Dieses tiefe Vertrauen in den himmlischen Vater lehrt Jesus seine Jünger - durch seine Predigten, dadurch, dass er sie auffordert Gott „Abba – Vater“ zu nennen und vor allem durch sein Beispiel, dass er selbst immer wieder betend die Nähe des Vaters sucht. Das heutige Evangelium ist ja den Abschiedsgebeten Jesu entnommen. Der Herr betet im Blick auf seine Verlassenheit am Ölberg und seinen Kreuzweg um Kraft. Er bekräftigt seine Verbundenheit mit dem Vater: „Alles, was mein ist, ist dein, und was mein ist, ist dein.“ Und schließlich bittet er für seine Freunde: „Für sie bitte ich“.
Und die Auferstehung Jesu ist der Erweis, dass der Vater dieses Gebet erhört hat. Er hat Jesus nicht aus seinen Händen gelassen. Er hat ihn aus dem Tod gerufen. Diese Glaubensgewiss soll das Erkennungszeichen der Jünger sein. Wir leben aus der Gewissheit, dass der Vater im Himmel unser Beten hört und uns gibt, was gut für uns ist.
Die Erste Lesung aus der Apostelgeschichte zeigt uns die Jünger Jesu, wie sie begleitet von Maria beten. Sie sind noch verunsichert. Doch die Gottesmutter zeigt den Weg: Betet um den Beistand, den Heiligen Geist, der wird euch Mut schenken und die Kraft zum rechten Handeln geben.
Das ist wichtiger als zu jammern. Das ist wirksamer als sich zu verängstigen. Beten ist eine Macht. Beten wir in diesen Tagen der Pfingstnovene mit Maria zu Jesus, „der uns den Heiligen Geist gesandt hat“ und der ihn uns immer neu senden soll – den Tröster, den Geist des Rates und der Klugheit. Damit wir neue Hoffnung schöpfen und sie bezeugen. Denn das ist unser Auftrag. So wie es Jesus im Evangelium von sich bezeugt. Er hat das Wort des Vaters in die Welt getragen und die Jünger beauftragt, das Wort Gottes weiterzusagen.
Es kann sein, dass wir damit auf Unverständnis stoßen. „Was soll das ändern, Glauben?“ Vielleicht zögern wir selbst auch manchmal: „Was soll das bringen, Beten?“ Der Apostel Petrus sagt deutlich: Es ist nicht immer leicht, Christ zu sein. Es ist manchmal herausfordernd, beständig im Gebet, beständig in der Güte zu sein. Auch Widerspruch zu ertragen. „Wenn einer leidet, weil er Christ ist, dann soll er sich nicht schämen“, hieß es in der Zweiten Lesung.
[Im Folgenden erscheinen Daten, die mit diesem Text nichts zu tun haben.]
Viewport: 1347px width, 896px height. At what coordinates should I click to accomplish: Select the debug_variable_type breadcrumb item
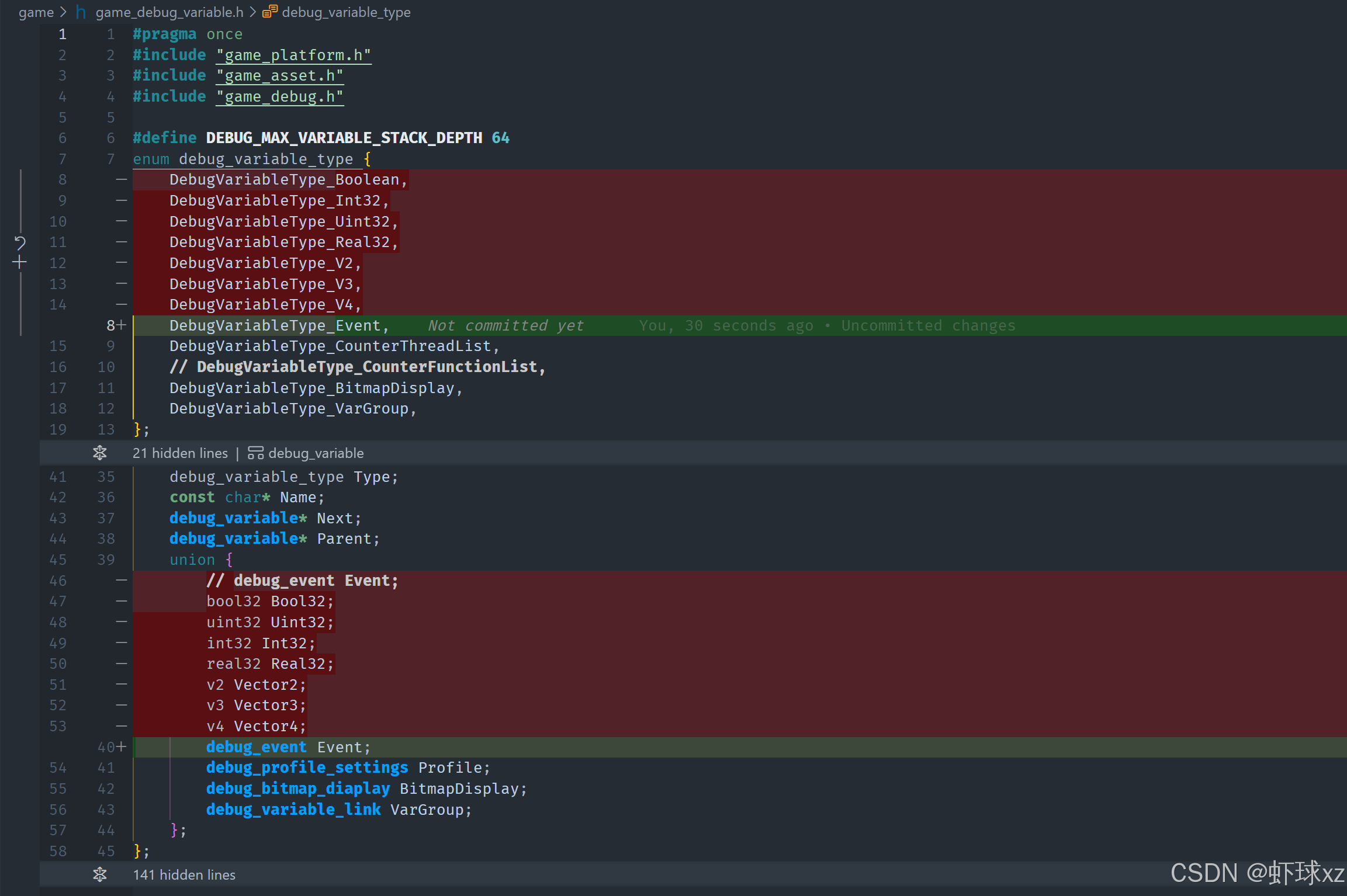pos(346,12)
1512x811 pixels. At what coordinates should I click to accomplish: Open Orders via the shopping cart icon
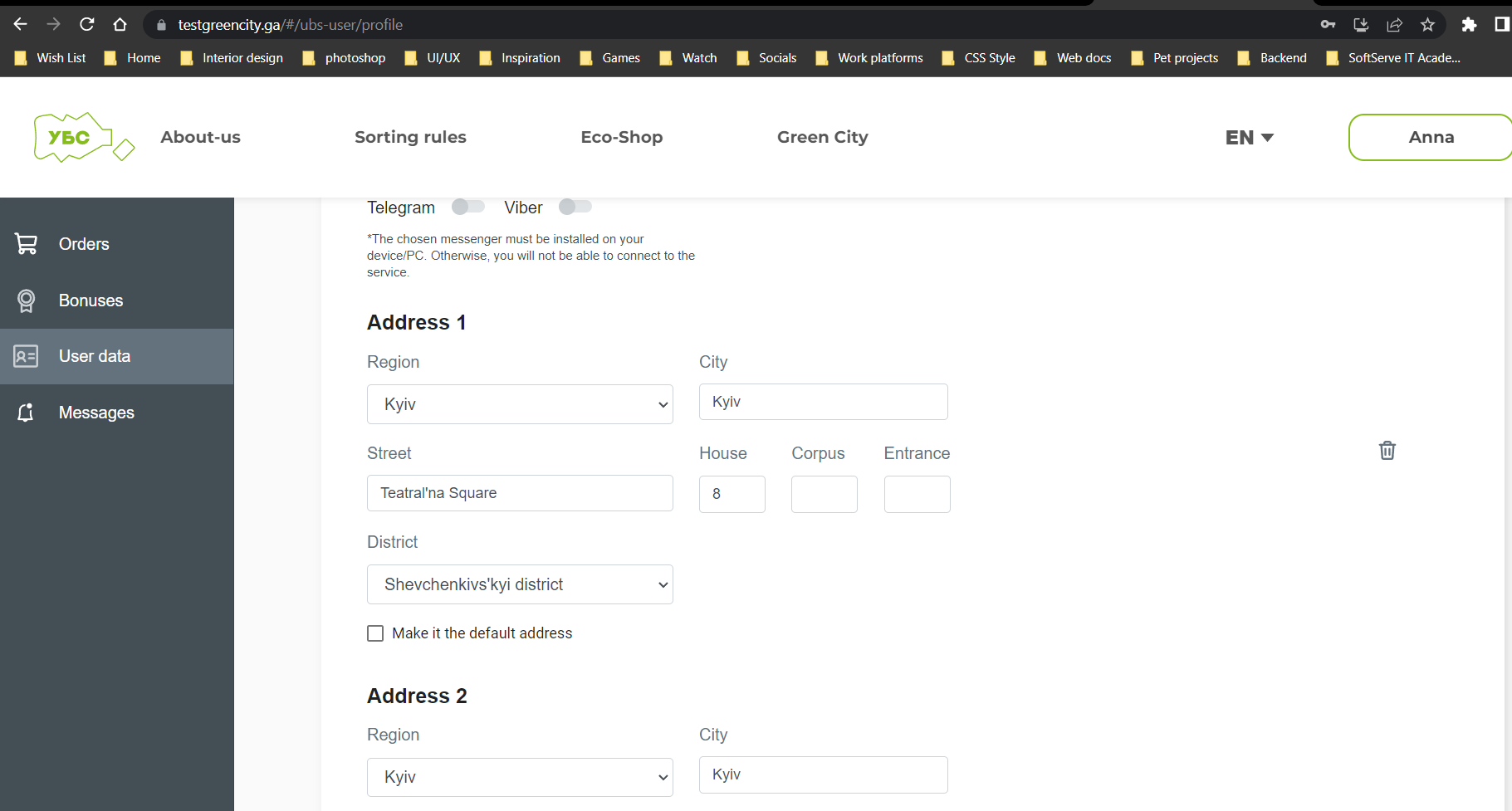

Freilich ist Christsein nicht nur Gebet. Beten ersetzt keine Tat. Es trägt und leitet uns, es ermutigt uns und gibt Orientierung. Natürlich braucht es immer den Zweiklang von Gottes- und Nächstenliebe, den Jesus lehrt. Oder wie es der heilige Benedikt sagt: „Ora et labora. Bete und arbeite.“ Gott hört immer unser Rufen, doch er erhört nur den Beter, der auch die Bitten seines Nächsten hört. Er erhört nur den Beter, der bereits das Seine, das, was in seinen Kräften steht, getan hat. Darauf wird der Herr dann gerne seinen Segen legen. Amen.